In America, these concerns are even higher, we all know that the US chances of an earthquake in comparison to the UK is massive and any activities which could contribute to this further worsen the situation. But whether or not our resulting seismic activity would be a lot smaller than the US or not, it is still a high concern for our country. In fact, in 2011 fracking in the UK was halted after earthquakes hit Blackpool, where a test fracking operation was taking place.
Other concerns surrounding fracking include overall pollution as well as a lack of focus on renewable energy sources, should we decide that we want to emphasise our efforts on fracking over green solutions.
House prices may well be impacted too, the Telegraph states ‘Houses within five miles of shale gas sites could face higher insurance premiums due to the risk of explosions and residents’ health could suffer due to noise and pollution, according to the Department of Environment, Food and Rural Affairs (Defra) report’.
What is certain is the fracking will have environmental impacts, but just how much, no one can possibly be sure of yet.
Nowhere in the UK has undergone a prolonged period of fracking as yet – and no one seems able to agree whether it should go ahead or not.

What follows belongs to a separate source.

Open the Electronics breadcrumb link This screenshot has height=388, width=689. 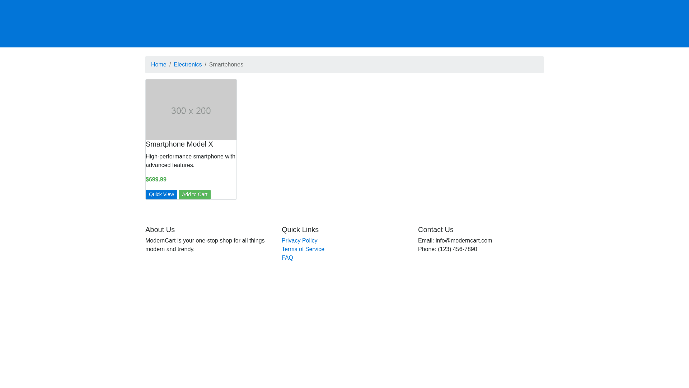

A report was released by the Royal Academy of Engineering which recommended that fracking should continue as long as it is properly regulated… ‘There has been much speculation around the safety of shale gas extraction following examples of poor practice in the US. We found that well integrity is of key importance but the most common areas of concern, such as the causation of earthquakes with any significant impact or fractures reaching and contaminating drinking water, were very low risk.’
In conclusion, experts seem to believe that fracking could contribute significantly to the UK’s future energy needs – a situation which we are constantly told, is dire. Weighing up the negatives against the positives, we have a decent case in favour of fracking – jobs, industry and the economy, all of which are in desperate need of a boost.
Whether it is worth the risk, is likely to be an ongoing subject for scrutiny. Currently judgement seems to be reserved and more research needs to be done before the full long-term impact becomes evident.